Single-cell-based system to monitor carrier driven cellular auxin homeostasis
1 Department of Plant Systems Biology, VIB and Department of Plant Biotechnology and Genetics, Ghent University, 9052, Gent, Belgium
2 Department of Applied Genetics and Cell Biology, University of Natural Resources and Life Sciences, Vienna (BOKU), 1190, Vienna, Austria
3 Institute of Experimental Botany, The Academy of Sciences of the Czech Republic, 16502, Praha 6, Czech Republic
4 Department of Stem Cell Biology, Center for Organismal Studies, University of Heidelberg, 69120, Heidelberg, Germany
5 Department of Functional Genomics and Proteomics, Faculty of Science, and CEITEC, Masaryk University, Kamenice 5, CZ-62500, Brno, Czech Republic
Citation and License
BMC Plant Biology 2013, 13:20 doi:10.1186/1471-2229-13-20Published: 4 February 2013
Abundance and distribution of the plant hormone auxin play important roles in plant development. Besides other metabolic processes, various auxin carriers control the cellular level of active auxin and, hence, are major regulators of cellular auxin homeostasis. Despite the developmental importance of auxin transporters, a simple medium-to-high throughput approach to assess carrier activities is still missing. Here we show that carrier driven depletion of cellular auxin correlates with reduced nuclear auxin signaling in tobacco Bright Yellow-2 (BY-2) cell cultures.
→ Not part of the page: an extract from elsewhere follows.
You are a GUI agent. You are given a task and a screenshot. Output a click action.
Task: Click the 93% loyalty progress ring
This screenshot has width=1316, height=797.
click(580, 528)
We developed an easy to use transient single-cell-based system to detect carrier activity. We use the relative changes in signaling output of the auxin responsive promoter element DR5 to indirectly visualize auxin carrier activity. The feasibility of the transient approach was demonstrated by pharmacological and genetic interference with auxin signaling and transport. As a proof of concept, we provide visual evidence that the prominent auxin transport proteins PIN-FORMED (PIN)2 and PIN5 regulate cellular auxin homeostasis at the plasma membrane and endoplasmic reticulum (ER), respectively. Our data suggest that PIN2 and PIN5 have different sensitivities to the auxin transport inhibitor 1-naphthylphthalamic acid (NPA). Also the putative PIN-LIKES (PILS) auxin carrier activity at the ER is insensitive to NPA in our system, indicating that NPA blocks intercellular, but not intracellular auxin transport.
This single-cell-based system is a useful tool by which the activity of putative auxin carriers, such as PINs, PILS and WALLS ARE THIN1 (WAT1), can be indirectly visualized in a medium-to-high throughput manner. Moreover, our single cell system might be useful to investigate also other hormonal signaling pathways, such as cytokinin.